_TASK DIRECTIONS:_
Every line of the records that holds the word "dimensions" should be copied.

============================================================

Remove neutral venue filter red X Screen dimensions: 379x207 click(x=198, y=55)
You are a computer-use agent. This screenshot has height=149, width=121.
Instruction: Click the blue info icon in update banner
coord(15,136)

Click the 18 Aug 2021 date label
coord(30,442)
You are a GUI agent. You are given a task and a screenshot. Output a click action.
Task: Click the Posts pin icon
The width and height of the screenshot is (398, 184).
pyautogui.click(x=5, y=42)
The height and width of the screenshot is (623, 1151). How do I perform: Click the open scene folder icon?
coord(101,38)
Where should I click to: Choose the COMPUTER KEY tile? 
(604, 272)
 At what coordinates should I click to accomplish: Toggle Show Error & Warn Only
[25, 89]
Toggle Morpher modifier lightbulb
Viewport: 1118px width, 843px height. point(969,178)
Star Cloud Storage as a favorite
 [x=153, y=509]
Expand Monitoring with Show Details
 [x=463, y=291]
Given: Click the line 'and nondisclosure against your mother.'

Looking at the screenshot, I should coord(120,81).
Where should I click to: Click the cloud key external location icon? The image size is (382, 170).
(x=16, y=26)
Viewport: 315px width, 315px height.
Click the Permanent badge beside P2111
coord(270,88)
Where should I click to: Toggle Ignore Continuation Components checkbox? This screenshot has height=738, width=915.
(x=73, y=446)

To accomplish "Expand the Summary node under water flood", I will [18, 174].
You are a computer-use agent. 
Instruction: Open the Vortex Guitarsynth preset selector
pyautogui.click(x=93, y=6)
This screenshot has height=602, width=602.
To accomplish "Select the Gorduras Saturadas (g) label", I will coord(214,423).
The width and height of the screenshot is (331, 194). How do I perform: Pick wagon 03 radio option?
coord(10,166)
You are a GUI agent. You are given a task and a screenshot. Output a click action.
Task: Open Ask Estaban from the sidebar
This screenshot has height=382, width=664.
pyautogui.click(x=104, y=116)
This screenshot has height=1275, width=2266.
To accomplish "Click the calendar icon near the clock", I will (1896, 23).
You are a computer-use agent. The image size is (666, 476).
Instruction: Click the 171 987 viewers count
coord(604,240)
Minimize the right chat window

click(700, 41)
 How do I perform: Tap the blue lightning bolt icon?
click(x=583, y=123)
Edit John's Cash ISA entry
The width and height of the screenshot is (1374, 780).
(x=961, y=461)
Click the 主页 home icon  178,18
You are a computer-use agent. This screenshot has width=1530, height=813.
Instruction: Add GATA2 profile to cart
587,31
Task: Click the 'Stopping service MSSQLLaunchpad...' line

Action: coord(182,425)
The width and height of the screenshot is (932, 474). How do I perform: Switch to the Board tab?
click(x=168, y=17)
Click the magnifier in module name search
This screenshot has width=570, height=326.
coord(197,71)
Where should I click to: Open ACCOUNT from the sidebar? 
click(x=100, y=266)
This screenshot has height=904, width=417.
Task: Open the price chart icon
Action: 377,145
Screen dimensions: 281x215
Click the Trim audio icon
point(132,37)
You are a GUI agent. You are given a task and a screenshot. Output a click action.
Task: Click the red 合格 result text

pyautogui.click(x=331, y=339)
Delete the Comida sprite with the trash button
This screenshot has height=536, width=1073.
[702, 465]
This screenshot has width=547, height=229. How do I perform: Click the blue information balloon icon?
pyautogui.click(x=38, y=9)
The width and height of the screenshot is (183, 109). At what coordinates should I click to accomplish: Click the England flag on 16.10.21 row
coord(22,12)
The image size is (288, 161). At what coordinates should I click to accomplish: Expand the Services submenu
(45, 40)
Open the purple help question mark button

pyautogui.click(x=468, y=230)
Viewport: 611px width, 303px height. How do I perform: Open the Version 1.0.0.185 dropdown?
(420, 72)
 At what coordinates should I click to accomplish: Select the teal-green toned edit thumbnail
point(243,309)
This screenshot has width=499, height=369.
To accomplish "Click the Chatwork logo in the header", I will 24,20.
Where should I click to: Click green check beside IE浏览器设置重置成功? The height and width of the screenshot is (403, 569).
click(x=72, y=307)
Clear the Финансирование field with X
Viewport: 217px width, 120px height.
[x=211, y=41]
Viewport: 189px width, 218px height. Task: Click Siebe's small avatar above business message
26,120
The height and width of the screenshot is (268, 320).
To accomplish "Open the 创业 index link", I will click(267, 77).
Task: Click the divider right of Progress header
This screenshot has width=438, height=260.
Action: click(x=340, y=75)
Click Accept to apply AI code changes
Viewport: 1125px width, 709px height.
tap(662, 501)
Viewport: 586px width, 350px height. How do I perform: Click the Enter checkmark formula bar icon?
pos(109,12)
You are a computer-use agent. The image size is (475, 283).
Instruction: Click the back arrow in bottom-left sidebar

============================================================

_ANSWER:_
Remove neutral venue filter red X Screen dimensions: 379x207 click(x=198, y=55)
Screen dimensions: 281x215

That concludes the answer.